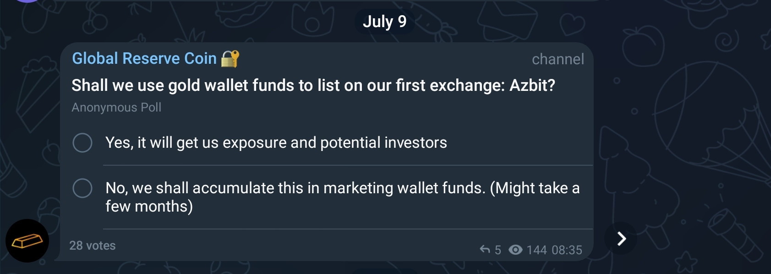Click the 'Yes' option answer text
This screenshot has height=274, width=771.
tap(276, 143)
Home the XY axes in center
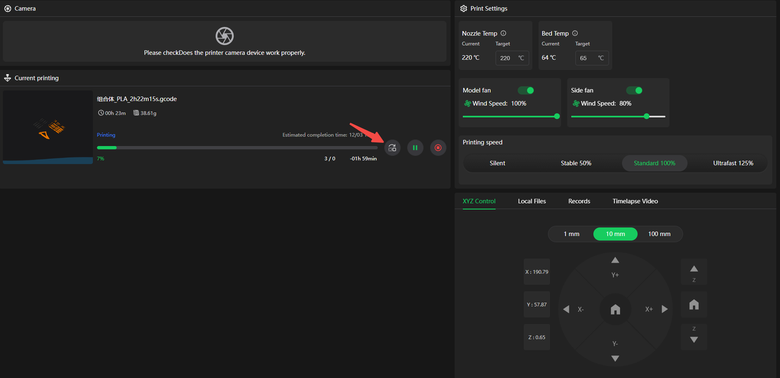780x378 pixels. [x=615, y=310]
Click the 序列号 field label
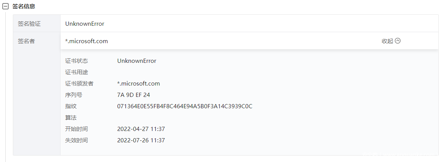Viewport: 444px width, 162px height. click(x=73, y=95)
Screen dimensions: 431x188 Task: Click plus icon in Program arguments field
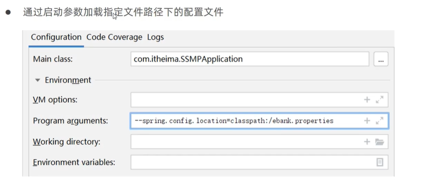click(x=367, y=121)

++++++

** Task prompt **
Write out the rows above word for word, leaving out the pictures.

** Written reply **
Click the 'Yes' option answer text
This screenshot has height=274, width=771.
tap(276, 143)
Home the XY axes in center
780x378 pixels. [x=615, y=310]
Click the 序列号 field label
Viewport: 444px width, 162px height. click(x=73, y=95)
Screen dimensions: 431x188 Task: Click plus icon in Program arguments field
click(x=367, y=121)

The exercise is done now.